## Exercise aim
Give the records again in full, exactly as they appear.

## Data section
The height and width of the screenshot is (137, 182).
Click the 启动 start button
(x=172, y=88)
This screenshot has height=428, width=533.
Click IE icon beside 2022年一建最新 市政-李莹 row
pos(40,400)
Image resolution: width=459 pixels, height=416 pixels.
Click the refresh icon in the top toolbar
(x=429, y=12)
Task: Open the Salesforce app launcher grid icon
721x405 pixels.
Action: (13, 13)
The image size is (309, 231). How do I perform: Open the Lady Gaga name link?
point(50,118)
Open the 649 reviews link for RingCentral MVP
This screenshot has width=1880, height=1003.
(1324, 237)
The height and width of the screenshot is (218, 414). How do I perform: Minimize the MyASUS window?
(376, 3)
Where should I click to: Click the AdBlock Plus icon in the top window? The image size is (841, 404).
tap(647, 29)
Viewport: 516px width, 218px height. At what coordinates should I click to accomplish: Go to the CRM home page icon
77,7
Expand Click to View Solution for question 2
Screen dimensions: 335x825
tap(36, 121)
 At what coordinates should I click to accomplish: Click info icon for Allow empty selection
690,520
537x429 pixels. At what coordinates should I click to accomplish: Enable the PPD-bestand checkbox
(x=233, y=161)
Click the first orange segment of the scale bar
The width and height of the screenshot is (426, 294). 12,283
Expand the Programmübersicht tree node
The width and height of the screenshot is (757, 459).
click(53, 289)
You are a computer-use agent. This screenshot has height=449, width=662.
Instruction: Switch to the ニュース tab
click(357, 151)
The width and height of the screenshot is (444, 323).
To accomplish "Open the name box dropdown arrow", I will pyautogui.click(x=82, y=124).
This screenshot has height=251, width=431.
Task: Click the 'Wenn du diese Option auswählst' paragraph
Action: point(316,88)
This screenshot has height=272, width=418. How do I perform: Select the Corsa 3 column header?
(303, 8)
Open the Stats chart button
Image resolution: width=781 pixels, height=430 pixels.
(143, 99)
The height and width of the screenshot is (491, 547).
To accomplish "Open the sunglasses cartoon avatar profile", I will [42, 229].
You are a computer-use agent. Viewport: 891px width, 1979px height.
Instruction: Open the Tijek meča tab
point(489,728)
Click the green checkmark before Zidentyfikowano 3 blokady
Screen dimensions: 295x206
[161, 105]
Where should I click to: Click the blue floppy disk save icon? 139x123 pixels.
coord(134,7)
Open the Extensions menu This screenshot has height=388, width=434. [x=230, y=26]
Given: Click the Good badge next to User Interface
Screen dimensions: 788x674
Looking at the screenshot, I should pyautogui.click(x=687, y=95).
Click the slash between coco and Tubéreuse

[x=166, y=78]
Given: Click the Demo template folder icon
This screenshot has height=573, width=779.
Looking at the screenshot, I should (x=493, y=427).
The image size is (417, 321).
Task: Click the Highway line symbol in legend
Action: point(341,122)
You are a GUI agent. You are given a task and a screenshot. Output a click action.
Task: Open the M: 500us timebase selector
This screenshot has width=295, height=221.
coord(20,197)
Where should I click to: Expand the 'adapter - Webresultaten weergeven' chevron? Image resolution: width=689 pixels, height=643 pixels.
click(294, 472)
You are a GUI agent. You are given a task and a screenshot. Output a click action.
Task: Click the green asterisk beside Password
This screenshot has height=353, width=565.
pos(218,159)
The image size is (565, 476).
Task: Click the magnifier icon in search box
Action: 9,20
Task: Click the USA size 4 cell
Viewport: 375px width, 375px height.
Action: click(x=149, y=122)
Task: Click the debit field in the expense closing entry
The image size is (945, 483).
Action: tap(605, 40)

## Problem solution
The height and width of the screenshot is (137, 182).
Click the 启动 start button
(x=172, y=88)
This screenshot has height=428, width=533.
Click IE icon beside 2022年一建最新 市政-李莹 row
pos(40,400)
Image resolution: width=459 pixels, height=416 pixels.
Click the refresh icon in the top toolbar
(x=429, y=12)
Task: Open the Salesforce app launcher grid icon
721x405 pixels.
Action: (13, 13)
The image size is (309, 231). How do I perform: Open the Lady Gaga name link?
point(50,118)
Open the 649 reviews link for RingCentral MVP
This screenshot has width=1880, height=1003.
(1324, 237)
The height and width of the screenshot is (218, 414). How do I perform: Minimize the MyASUS window?
(376, 3)
Where should I click to: Click the AdBlock Plus icon in the top window? The image size is (841, 404).
tap(647, 29)
Viewport: 516px width, 218px height. At what coordinates should I click to accomplish: Go to the CRM home page icon
77,7
Expand Click to View Solution for question 2
Screen dimensions: 335x825
tap(36, 121)
 At what coordinates should I click to accomplish: Click info icon for Allow empty selection
690,520
537x429 pixels. At what coordinates should I click to accomplish: Enable the PPD-bestand checkbox
(x=233, y=161)
Click the first orange segment of the scale bar
The width and height of the screenshot is (426, 294). 12,283
Expand the Programmübersicht tree node
The width and height of the screenshot is (757, 459).
click(53, 289)
You are a computer-use agent. This screenshot has height=449, width=662.
Instruction: Switch to the ニュース tab
click(357, 151)
The width and height of the screenshot is (444, 323).
To accomplish "Open the name box dropdown arrow", I will pyautogui.click(x=82, y=124).
This screenshot has height=251, width=431.
Task: Click the 'Wenn du diese Option auswählst' paragraph
Action: point(316,88)
This screenshot has height=272, width=418. How do I perform: Select the Corsa 3 column header?
(303, 8)
Open the Stats chart button
Image resolution: width=781 pixels, height=430 pixels.
(143, 99)
The height and width of the screenshot is (491, 547).
To accomplish "Open the sunglasses cartoon avatar profile", I will [42, 229].
You are a computer-use agent. Viewport: 891px width, 1979px height.
Instruction: Open the Tijek meča tab
point(489,728)
Click the green checkmark before Zidentyfikowano 3 blokady
Screen dimensions: 295x206
[161, 105]
Where should I click to: Click the blue floppy disk save icon? 139x123 pixels.
coord(134,7)
Open the Extensions menu This screenshot has height=388, width=434. [x=230, y=26]
Given: Click the Good badge next to User Interface
Screen dimensions: 788x674
Looking at the screenshot, I should pyautogui.click(x=687, y=95).
Click the slash between coco and Tubéreuse

[x=166, y=78]
Given: Click the Demo template folder icon
This screenshot has height=573, width=779.
Looking at the screenshot, I should (x=493, y=427).
The image size is (417, 321).
Task: Click the Highway line symbol in legend
Action: point(341,122)
You are a GUI agent. You are given a task and a screenshot. Output a click action.
Task: Open the M: 500us timebase selector
This screenshot has width=295, height=221.
coord(20,197)
Where should I click to: Expand the 'adapter - Webresultaten weergeven' chevron? Image resolution: width=689 pixels, height=643 pixels.
click(294, 472)
You are a GUI agent. You are given a task and a screenshot. Output a click action.
Task: Click the green asterisk beside Password
This screenshot has height=353, width=565.
pos(218,159)
The image size is (565, 476).
Task: Click the magnifier icon in search box
Action: 9,20
Task: Click the USA size 4 cell
Viewport: 375px width, 375px height.
Action: click(x=149, y=122)
Task: Click the debit field in the expense closing entry
The image size is (945, 483).
Action: tap(605, 40)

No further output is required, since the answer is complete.